Several high-profile industry executives have pointed out that low prices actually have a positive effect: motivating companies to innovate and optimize in their efforts to cut costs. GE Oil & Gas’s Ron Holsey told the New York Times, “Our industry is very slow to adapt to change, so these shake-ups can be good for challenging operators to find better ways to do things.”
Here are five ways energy companies can save money in 2016.
Be more selective about which wells to drill
John Spears of market research firm Spears and Associates noted at the 2015 VMA Market Outlook Workshops that operators are focusing on drilling only the best wells and improving how those wells are drilled. As a result, the break-even price has declined from $60/barrel to $40/barrel, which leads to a healthier industry as a whole.
Increase efficiency with new drilling tools and techniques
In May, the New York Times profiled some of the innovative drilling tools and techniques companies are using to increase efficiency. For example, one company was able to increase shale production by one-third, while also decreasing the number of rigs by one-third, by using different grades of sand, varying the depths of the wells, and installing new remote-operated chokes.
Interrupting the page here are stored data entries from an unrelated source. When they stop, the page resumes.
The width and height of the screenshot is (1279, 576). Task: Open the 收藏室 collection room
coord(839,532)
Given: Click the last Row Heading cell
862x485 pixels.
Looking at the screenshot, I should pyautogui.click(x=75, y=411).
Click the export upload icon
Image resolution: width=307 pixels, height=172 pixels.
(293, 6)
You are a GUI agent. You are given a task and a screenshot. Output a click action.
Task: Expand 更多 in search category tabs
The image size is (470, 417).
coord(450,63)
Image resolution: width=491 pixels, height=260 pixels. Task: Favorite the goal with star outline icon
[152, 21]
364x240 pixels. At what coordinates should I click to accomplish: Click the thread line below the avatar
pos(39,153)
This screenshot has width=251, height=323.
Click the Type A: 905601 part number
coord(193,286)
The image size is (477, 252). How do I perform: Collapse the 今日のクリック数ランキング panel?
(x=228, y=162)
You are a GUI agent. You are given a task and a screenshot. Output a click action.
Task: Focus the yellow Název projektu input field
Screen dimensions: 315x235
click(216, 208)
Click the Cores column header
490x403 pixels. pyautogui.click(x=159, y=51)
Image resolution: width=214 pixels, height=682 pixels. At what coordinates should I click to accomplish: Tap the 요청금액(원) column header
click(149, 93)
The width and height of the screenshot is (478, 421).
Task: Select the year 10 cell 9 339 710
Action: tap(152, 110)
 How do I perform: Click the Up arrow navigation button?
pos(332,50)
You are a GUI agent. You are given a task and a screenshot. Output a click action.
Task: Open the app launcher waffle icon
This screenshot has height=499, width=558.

Other companies are realizing economies of scale by adopting manufacturing techniques in their drilling operations.
Adopt more standardization
The materials and equipment used in the energy industry aren’t currently standardized. As an example, Shell VP Ian Silk notes that 28 different shades of yellow paint are used for subsea equipment. This lack of standardization extends to valve assemblies and other equipment.
Customization is expensive, and industry leaders are advocating for more standardization and common specifications, which will bring costs down for everyone.
Eliminate downtime through proper equipment maintenance
Energy companies can get significantly more life out of their equipment by performing proper maintenance. For example, valves that are serviced regularly as part of a preventative maintenance program can last 10 years or more longer than those that aren’t maintained. You can also save money by inspecting and repairing all of your valves at once, which eliminates costly downtime.
Focus on the future
Cost-cutting measures are often short-term fixes, but the companies that succeed are those that keep their eye on the long-term. McKinsey & Company recommends that rather than cutting costs across the board, companies focus on cost-reduction efforts aligned with their strategic needs. For energy companies, that might include changing workers’ shift patterns and decreasing transport costs.
The advantage of all of these approaches is that when the market recovers, these practices will still be in place, putting companies in a position to realize even higher revenues. IHS analysts have suggested that companies that put efficiencies in place now could be more profitable when oil once again hits $80/barrel than they were several years ago when it was at $110.